● GIVEN REQUEST: Please pull from the listing every line from the one containing "The width and height of the screenshot is (462, 288)." through the one containing "(427, 143).", both included, and reproduce them word for word without the pictures.

— Begin SUPPLIED ENTRIES —

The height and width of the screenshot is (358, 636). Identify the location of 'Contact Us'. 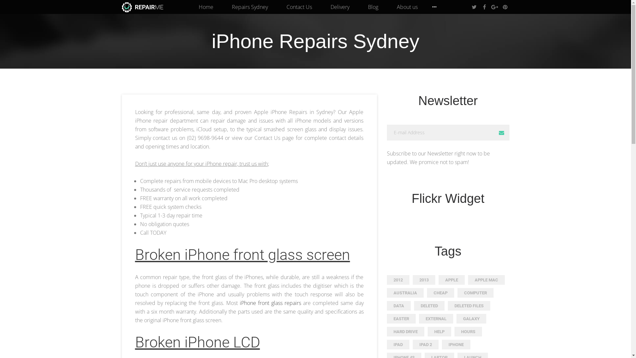
(298, 7).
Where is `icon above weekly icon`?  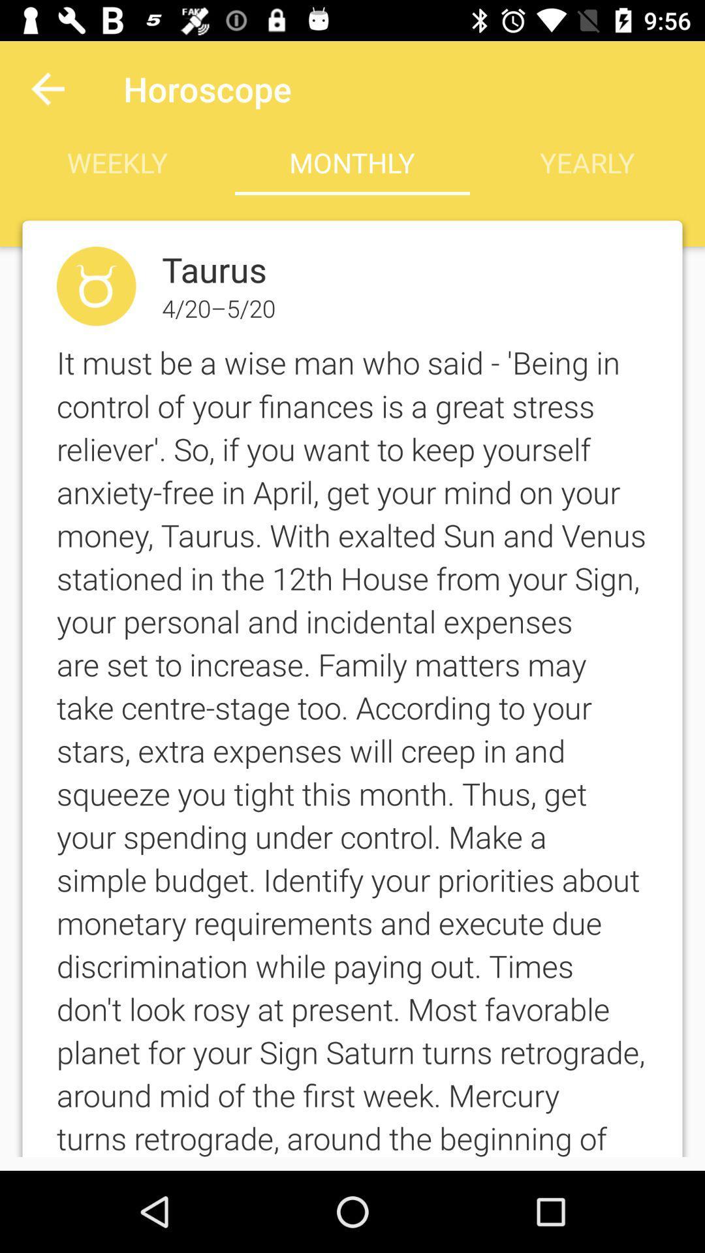 icon above weekly icon is located at coordinates (47, 88).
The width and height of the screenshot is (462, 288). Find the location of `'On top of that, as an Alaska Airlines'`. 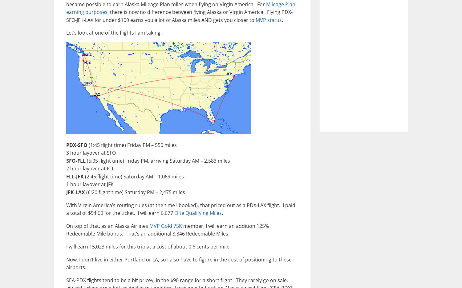

'On top of that, as an Alaska Airlines' is located at coordinates (66, 225).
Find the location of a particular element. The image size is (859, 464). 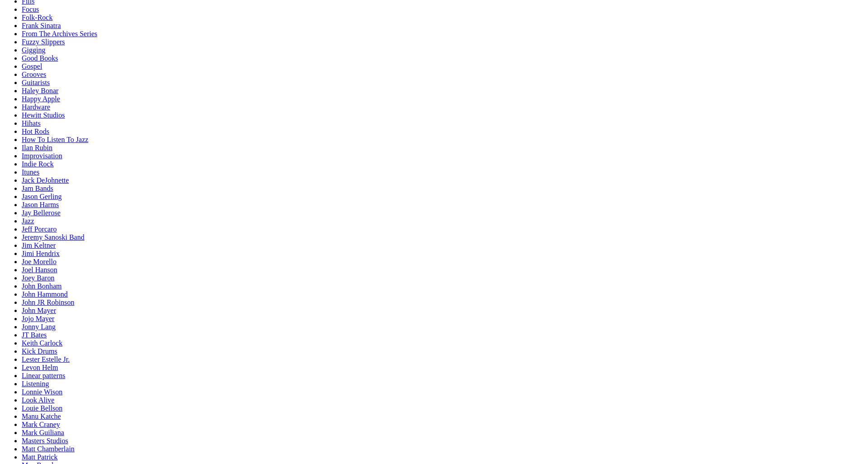

'Guitarists' is located at coordinates (36, 82).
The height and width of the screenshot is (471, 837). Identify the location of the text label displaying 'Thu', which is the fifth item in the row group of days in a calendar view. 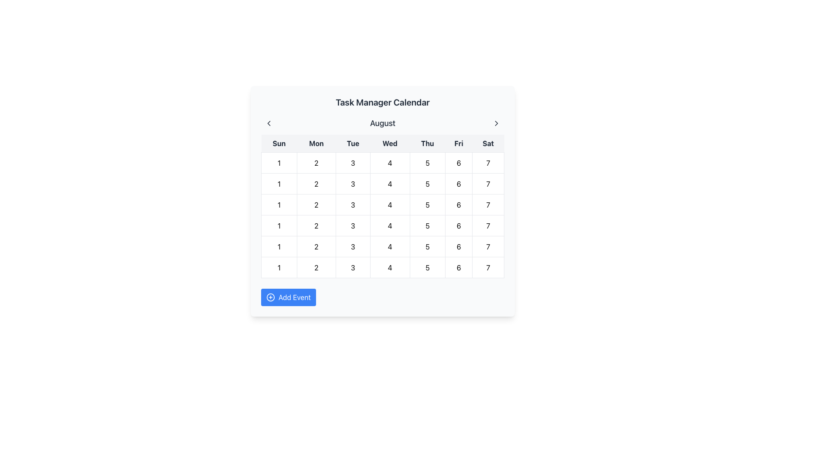
(427, 143).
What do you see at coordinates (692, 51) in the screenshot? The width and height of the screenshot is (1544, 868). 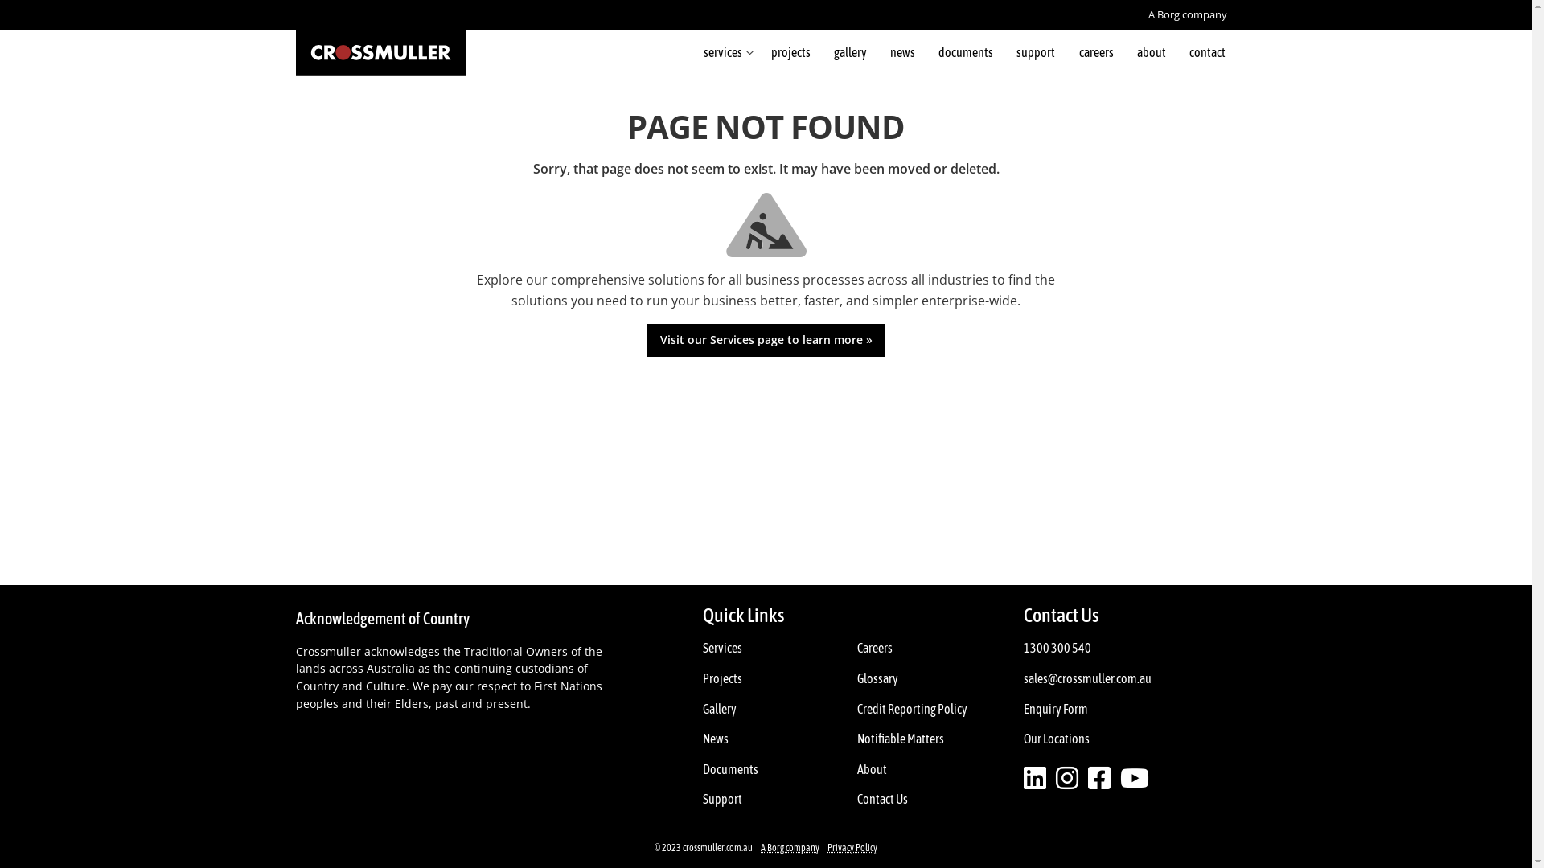 I see `'services'` at bounding box center [692, 51].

— End SUPPLIED ENTRIES —

● FINISHED EXERCISE:
The width and height of the screenshot is (462, 288). Find the location of `'On top of that, as an Alaska Airlines'`. 

'On top of that, as an Alaska Airlines' is located at coordinates (66, 225).
Find the location of a particular element. The image size is (859, 464). 

'Guitarists' is located at coordinates (36, 82).
The height and width of the screenshot is (471, 837). Identify the location of the text label displaying 'Thu', which is the fifth item in the row group of days in a calendar view. 
(427, 143).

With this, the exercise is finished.